EXERCISE MATERIAL:
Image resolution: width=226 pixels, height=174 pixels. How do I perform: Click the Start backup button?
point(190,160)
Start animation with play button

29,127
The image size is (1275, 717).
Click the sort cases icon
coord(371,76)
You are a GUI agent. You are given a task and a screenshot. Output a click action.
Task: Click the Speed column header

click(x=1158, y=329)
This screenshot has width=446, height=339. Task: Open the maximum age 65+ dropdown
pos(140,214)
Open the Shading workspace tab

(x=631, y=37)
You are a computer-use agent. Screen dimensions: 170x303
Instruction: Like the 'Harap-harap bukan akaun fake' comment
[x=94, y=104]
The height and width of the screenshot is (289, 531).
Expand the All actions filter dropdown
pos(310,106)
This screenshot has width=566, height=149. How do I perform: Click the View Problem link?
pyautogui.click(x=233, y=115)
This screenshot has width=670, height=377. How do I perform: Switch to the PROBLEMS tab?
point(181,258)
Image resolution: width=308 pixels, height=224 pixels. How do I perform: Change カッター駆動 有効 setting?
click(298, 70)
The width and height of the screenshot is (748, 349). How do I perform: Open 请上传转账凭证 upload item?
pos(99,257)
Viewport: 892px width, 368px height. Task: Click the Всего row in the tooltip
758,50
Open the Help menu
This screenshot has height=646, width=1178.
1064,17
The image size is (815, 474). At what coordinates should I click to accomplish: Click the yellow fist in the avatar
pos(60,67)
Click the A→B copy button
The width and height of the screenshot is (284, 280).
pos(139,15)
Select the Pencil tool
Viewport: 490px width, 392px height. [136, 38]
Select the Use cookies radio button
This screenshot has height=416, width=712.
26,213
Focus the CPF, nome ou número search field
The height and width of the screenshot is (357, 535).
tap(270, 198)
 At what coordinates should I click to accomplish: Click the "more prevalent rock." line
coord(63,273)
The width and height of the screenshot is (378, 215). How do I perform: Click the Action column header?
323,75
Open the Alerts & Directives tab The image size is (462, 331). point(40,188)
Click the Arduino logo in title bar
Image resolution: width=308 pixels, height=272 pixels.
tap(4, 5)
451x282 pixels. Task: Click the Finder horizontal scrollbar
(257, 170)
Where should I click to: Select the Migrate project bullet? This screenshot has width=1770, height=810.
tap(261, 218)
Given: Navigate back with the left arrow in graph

WHAT YOU SHOULD DO: Go through the records and set each one down again, unchanged.

YOUR RESPONSE:
Image resolution: width=226 pixels, height=174 pixels. How do I perform: Click the Start backup button?
point(190,160)
Start animation with play button

29,127
The image size is (1275, 717).
Click the sort cases icon
coord(371,76)
You are a GUI agent. You are given a task and a screenshot. Output a click action.
Task: Click the Speed column header

click(x=1158, y=329)
This screenshot has width=446, height=339. Task: Open the maximum age 65+ dropdown
pos(140,214)
Open the Shading workspace tab

(x=631, y=37)
You are a computer-use agent. Screen dimensions: 170x303
Instruction: Like the 'Harap-harap bukan akaun fake' comment
[x=94, y=104]
The height and width of the screenshot is (289, 531).
Expand the All actions filter dropdown
pos(310,106)
This screenshot has width=566, height=149. How do I perform: Click the View Problem link?
pyautogui.click(x=233, y=115)
This screenshot has width=670, height=377. How do I perform: Switch to the PROBLEMS tab?
point(181,258)
Image resolution: width=308 pixels, height=224 pixels. How do I perform: Change カッター駆動 有効 setting?
click(298, 70)
The width and height of the screenshot is (748, 349). How do I perform: Open 请上传转账凭证 upload item?
pos(99,257)
Viewport: 892px width, 368px height. Task: Click the Всего row in the tooltip
758,50
Open the Help menu
This screenshot has height=646, width=1178.
1064,17
The image size is (815, 474). At what coordinates should I click to accomplish: Click the yellow fist in the avatar
pos(60,67)
Click the A→B copy button
The width and height of the screenshot is (284, 280).
pos(139,15)
Select the Pencil tool
Viewport: 490px width, 392px height. [136, 38]
Select the Use cookies radio button
This screenshot has height=416, width=712.
26,213
Focus the CPF, nome ou número search field
The height and width of the screenshot is (357, 535).
tap(270, 198)
 At what coordinates should I click to accomplish: Click the "more prevalent rock." line
coord(63,273)
The width and height of the screenshot is (378, 215). How do I perform: Click the Action column header?
323,75
Open the Alerts & Directives tab The image size is (462, 331). point(40,188)
Click the Arduino logo in title bar
Image resolution: width=308 pixels, height=272 pixels.
tap(4, 5)
451x282 pixels. Task: Click the Finder horizontal scrollbar
(257, 170)
Where should I click to: Select the Migrate project bullet? This screenshot has width=1770, height=810.
tap(261, 218)
Given: Navigate back with the left arrow in graph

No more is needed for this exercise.